Большею частью, однако, Репин бывал не в духе, фыркал и бурчал себе под нос, стремительно скрываясь в дверях ателье, уйдет и затихнет там, а все на цыпочках выходят — боялись страшно сердитого старика. Но мы узнали Репина и с другой, неожиданной стороны, которая как-то сблизила нас, сделала его простым и понятным.
Дамами и русской молодежью был как-то устроен некий благотворительный концерт, деньги, вырученные за билеты, должны были поступить в пользу нуждающихся студентов, — видимо, в Оллила и Куоккала были и студенты. Развлечения такого рода были чрезвычайной редкостью, и мы с нетерпением ждали этого вечера. Он показался мне удивительным, прекрасным. Мне понравилось все: лезгинка, хор и даже спетый одной пожилой дамой романс «Соловей» — в простоте души я сочла ее пронзительные взвизгивания за колоратурное пение.
А потом на сцену вдруг вышел Илья Ефимович Репин в своей бархатной куртке с чем-то вроде висячего банта под подбородком. Никто не знал, о чем он будет говорить, но всем было очень интересно — люди переглядывались, улыбались и наконец замерли, с напряженным вниманием глядя на тщедушную фигурку Репина.
А он приблизился к самой рампе и таинственным голосом заговорщика начал: «Поздно ночью из похода воротился воевода…» У меня даже что-то екнуло внутри — это стихотворение мы прекрасно знали наизусть, еще Вадим нам его представлял в лицах, оно мне всегда нравилось остроумным и неожиданным решением, казалось бы, неразрешимой ситуации. Как же Репин его прочитает? А он совершенно преобразился, всякое тщедушие с него слетело — теперь он был громадным, грубым, краснорожим воеводой. Как он бросился… «к постеле; дернул полог… В самом деле! Никого; пуста кровать». На его одураченном лице гнев, возмущение, вдруг мстительная радость осветила его, движения стали быстрыми, какими-то хищными. Отрывистым повелительным голосом он отдает приказания мальчишке-слуге, и вот уже: «Пан и хлопец под забором тихим крадутся дозором…» Согнувшись, почти прижавшись к забору, воевода на цыпочках крался вдоль стены — так и чувствовалось его грузное тело в таком необычном для него движении, столько злорадства в его взгляде, когда «…на скамейке, у фонтана, в белом платье, видят, панна и мужчина перед ней…». Короткие, брошенные свистящим шепотом приказания — хлопец целится… И вдруг совсем другим, добродушно стариковским голосом, подняв брови, с неизъяснимым выражением лукавства, Репин говорит: «Хлопец, видно, промахнулся: прямо в лоб ему попал».
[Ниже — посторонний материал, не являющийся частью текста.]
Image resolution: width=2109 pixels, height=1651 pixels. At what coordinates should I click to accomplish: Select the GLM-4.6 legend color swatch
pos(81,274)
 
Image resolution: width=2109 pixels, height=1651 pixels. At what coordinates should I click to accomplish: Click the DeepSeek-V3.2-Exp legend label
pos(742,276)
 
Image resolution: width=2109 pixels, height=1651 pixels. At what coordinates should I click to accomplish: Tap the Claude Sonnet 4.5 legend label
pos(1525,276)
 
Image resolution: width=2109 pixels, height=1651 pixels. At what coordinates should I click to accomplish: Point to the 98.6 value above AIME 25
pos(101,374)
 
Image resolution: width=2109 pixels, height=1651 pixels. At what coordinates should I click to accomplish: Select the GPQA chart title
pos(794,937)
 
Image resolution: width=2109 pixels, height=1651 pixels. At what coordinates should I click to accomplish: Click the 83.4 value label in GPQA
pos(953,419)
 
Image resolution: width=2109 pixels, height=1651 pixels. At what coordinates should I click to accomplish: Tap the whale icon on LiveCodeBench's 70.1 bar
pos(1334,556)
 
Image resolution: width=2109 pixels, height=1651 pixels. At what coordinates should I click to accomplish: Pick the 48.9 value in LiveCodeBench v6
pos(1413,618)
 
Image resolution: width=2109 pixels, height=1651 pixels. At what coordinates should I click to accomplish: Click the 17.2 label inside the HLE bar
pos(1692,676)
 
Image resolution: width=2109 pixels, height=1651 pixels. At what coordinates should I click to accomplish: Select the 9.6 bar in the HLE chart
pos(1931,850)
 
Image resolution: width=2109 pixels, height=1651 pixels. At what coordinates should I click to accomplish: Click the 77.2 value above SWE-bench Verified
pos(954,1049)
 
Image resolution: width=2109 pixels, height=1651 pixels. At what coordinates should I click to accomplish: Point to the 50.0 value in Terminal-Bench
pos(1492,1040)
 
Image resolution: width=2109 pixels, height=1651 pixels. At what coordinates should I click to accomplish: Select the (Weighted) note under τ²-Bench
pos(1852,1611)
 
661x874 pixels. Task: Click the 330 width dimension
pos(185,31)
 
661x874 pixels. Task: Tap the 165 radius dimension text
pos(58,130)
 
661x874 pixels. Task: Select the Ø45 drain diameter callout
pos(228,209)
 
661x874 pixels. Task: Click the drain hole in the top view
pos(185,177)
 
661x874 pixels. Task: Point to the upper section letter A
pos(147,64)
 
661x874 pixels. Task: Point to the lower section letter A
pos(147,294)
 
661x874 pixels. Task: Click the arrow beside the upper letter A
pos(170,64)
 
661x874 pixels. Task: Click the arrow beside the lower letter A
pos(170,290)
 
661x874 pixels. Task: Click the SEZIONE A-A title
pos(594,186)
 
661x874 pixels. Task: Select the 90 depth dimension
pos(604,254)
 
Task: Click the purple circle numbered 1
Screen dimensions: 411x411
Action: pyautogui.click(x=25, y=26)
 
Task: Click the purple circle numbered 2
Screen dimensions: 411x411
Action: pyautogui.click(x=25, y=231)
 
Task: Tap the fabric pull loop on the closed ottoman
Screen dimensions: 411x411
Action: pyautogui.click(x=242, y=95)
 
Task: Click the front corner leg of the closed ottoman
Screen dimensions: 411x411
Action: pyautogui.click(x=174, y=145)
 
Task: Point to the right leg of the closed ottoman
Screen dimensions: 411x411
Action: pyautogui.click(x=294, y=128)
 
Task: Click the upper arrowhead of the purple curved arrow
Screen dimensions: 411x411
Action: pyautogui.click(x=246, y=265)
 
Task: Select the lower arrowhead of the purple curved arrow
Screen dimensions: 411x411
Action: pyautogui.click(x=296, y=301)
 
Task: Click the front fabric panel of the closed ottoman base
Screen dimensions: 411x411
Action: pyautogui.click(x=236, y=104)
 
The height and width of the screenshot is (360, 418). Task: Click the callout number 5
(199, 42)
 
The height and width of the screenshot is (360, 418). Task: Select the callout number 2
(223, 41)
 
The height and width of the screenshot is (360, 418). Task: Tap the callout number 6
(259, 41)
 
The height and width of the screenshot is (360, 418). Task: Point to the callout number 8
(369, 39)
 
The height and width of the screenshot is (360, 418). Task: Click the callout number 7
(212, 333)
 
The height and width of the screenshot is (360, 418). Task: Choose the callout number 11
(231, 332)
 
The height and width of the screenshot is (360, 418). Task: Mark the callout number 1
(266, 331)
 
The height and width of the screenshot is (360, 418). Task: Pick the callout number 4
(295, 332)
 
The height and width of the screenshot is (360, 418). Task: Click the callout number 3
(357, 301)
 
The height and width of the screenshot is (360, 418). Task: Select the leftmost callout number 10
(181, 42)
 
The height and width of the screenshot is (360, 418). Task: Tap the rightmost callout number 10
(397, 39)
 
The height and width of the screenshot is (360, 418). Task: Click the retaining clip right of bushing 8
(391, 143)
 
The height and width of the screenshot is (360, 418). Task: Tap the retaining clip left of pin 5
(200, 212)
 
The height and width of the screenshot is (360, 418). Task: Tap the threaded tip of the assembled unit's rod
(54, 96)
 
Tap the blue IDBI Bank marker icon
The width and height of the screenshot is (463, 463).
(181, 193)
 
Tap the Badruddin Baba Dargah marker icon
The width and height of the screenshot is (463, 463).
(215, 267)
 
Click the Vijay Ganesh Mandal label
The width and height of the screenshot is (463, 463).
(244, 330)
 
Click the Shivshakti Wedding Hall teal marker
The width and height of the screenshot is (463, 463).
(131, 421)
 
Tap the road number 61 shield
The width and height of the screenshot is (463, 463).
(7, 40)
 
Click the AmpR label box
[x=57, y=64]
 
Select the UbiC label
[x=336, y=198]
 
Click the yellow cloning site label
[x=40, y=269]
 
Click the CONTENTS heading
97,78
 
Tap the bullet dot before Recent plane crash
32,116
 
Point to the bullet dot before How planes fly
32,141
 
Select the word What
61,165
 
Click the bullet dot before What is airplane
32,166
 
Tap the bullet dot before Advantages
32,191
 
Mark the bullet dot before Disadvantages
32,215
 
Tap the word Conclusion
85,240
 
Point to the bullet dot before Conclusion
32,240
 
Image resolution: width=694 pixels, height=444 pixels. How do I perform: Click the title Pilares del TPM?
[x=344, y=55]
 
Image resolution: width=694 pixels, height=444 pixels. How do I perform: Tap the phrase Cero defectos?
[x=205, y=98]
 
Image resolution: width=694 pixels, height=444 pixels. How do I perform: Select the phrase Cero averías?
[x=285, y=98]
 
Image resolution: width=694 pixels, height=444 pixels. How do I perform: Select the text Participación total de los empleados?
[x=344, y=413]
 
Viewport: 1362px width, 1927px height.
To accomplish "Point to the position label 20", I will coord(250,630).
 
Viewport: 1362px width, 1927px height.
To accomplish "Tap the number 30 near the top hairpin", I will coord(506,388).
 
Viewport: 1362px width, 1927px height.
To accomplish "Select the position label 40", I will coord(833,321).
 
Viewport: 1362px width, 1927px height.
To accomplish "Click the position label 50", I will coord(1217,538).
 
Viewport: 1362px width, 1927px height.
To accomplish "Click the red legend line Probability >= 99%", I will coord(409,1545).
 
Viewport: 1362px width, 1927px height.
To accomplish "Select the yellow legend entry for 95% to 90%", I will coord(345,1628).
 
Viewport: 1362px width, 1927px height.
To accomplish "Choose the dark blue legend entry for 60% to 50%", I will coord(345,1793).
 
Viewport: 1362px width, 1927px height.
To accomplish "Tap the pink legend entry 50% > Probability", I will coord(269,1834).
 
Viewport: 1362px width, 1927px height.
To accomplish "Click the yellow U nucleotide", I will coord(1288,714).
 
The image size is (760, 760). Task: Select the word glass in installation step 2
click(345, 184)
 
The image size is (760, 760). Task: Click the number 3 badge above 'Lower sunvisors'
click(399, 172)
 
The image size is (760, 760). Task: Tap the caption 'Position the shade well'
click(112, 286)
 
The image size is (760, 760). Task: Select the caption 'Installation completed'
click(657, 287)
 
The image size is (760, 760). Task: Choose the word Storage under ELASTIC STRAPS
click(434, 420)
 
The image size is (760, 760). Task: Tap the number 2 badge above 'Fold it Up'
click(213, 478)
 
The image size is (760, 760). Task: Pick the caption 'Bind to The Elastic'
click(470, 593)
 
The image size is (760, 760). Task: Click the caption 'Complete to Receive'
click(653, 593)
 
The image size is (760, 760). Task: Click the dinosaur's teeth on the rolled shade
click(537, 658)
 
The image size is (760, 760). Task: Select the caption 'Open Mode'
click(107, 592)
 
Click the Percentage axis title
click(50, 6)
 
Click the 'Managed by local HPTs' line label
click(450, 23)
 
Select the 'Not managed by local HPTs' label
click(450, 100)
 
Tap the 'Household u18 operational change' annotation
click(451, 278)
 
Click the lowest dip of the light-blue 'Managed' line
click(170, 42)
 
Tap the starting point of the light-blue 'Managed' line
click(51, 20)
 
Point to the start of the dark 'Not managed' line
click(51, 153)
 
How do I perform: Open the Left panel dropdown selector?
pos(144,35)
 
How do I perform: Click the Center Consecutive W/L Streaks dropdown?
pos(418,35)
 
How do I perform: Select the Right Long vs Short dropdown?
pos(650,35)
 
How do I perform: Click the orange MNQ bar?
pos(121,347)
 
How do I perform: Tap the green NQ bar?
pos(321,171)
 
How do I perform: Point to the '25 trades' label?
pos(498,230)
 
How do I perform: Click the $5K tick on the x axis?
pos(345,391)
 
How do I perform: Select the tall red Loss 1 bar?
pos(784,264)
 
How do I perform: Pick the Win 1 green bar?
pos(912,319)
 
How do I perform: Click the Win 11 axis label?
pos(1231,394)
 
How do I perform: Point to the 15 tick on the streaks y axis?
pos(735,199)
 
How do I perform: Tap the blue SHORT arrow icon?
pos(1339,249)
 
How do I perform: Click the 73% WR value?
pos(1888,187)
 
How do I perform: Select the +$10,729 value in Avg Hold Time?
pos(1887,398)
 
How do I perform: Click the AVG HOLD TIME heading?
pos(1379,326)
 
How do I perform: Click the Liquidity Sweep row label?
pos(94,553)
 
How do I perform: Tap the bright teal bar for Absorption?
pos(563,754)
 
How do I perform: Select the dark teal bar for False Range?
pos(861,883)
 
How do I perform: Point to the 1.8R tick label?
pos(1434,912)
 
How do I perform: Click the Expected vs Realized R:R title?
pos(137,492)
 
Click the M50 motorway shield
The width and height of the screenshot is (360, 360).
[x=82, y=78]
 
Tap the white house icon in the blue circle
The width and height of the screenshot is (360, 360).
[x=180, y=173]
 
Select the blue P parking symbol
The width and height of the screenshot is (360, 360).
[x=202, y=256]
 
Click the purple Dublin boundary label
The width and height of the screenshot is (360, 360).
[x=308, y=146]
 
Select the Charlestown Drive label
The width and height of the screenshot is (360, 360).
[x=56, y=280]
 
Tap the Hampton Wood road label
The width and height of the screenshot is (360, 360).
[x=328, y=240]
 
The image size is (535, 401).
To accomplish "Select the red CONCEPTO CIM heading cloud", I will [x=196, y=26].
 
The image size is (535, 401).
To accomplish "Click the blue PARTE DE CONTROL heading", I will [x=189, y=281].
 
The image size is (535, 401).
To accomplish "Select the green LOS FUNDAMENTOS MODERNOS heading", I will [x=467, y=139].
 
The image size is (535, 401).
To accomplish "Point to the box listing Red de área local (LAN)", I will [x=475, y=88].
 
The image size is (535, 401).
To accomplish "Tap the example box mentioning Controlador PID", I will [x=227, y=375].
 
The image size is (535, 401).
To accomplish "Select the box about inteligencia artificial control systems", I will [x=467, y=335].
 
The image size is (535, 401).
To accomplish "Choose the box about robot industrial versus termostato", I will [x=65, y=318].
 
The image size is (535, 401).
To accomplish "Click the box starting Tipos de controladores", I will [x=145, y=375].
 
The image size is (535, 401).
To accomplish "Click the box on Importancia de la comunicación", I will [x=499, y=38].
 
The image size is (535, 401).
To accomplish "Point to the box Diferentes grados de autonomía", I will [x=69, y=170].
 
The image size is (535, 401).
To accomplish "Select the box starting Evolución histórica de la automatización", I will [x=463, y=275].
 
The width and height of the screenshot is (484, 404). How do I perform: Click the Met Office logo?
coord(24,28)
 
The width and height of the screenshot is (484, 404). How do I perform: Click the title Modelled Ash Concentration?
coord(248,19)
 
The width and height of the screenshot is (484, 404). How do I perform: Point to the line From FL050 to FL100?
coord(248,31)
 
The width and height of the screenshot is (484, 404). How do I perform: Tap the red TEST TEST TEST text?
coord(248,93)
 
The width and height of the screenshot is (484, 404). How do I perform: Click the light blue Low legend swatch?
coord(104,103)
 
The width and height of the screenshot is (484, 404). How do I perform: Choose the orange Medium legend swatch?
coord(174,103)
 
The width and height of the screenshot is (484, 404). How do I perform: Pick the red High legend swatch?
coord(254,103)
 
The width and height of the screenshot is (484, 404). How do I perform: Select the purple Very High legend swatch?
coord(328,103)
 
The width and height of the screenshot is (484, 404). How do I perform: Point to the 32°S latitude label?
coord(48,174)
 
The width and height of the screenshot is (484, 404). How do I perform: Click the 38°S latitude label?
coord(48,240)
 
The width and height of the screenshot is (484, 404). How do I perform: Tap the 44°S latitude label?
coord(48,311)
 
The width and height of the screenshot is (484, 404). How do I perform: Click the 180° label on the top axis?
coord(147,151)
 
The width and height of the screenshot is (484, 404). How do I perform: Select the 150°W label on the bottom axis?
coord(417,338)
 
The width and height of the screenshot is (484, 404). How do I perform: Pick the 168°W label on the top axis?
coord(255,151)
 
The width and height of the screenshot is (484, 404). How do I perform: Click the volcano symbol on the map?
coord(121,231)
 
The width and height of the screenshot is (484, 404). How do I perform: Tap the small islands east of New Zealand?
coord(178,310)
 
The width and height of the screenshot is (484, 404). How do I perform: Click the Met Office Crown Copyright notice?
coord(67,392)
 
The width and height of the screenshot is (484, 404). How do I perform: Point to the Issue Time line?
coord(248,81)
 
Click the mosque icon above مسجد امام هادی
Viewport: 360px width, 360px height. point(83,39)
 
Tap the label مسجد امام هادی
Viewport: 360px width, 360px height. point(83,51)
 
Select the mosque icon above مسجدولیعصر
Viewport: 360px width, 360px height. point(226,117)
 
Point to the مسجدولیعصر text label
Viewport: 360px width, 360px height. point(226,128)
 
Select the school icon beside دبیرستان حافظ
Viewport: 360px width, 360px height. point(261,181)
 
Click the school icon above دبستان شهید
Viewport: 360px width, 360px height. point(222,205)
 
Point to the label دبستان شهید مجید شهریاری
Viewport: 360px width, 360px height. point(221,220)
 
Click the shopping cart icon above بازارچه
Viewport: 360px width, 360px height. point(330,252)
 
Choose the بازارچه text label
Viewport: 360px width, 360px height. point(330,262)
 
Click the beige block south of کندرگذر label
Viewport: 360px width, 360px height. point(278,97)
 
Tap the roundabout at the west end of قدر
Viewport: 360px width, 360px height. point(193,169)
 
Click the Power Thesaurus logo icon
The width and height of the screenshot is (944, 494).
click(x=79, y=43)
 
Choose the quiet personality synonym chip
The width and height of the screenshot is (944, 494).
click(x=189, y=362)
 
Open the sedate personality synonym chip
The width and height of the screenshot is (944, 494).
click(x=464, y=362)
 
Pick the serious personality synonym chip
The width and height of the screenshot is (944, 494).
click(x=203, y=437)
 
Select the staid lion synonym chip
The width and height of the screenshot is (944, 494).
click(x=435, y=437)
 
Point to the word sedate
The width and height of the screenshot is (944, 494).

Даже теперь, когда я вспоминаю о неожиданном сценическом даре Ильи Ефимовича Репина, у меня делается тепло на сердце, и я чувствую, каким талантом, какой отзывчивостью ко всему прекрасному должен был обладать этот человек. Пушкинская острая ирония этого стихотворения была, видимо, сродни характеру Репина — ехидный был он старичок, и никакая человеческая слабость не ускользала от его зоркого, осуждающего глаза.
Репинский дом был весь полон чудаковатым духом своего хозяина — эта Эолова арфа, этот стеклянный купол, темноватые комнаты с какими-то затейливыми переходами и тупиками! Всюду потертые пыльные занавесы, косо висящие картины, мутные от времени зеркала в простенках, всюду слышится сердитое стариковское фырканье, всюду чудятся развевающиеся полы его замызганного красками халата, стремительно исчезающие за изгибом коридорчика.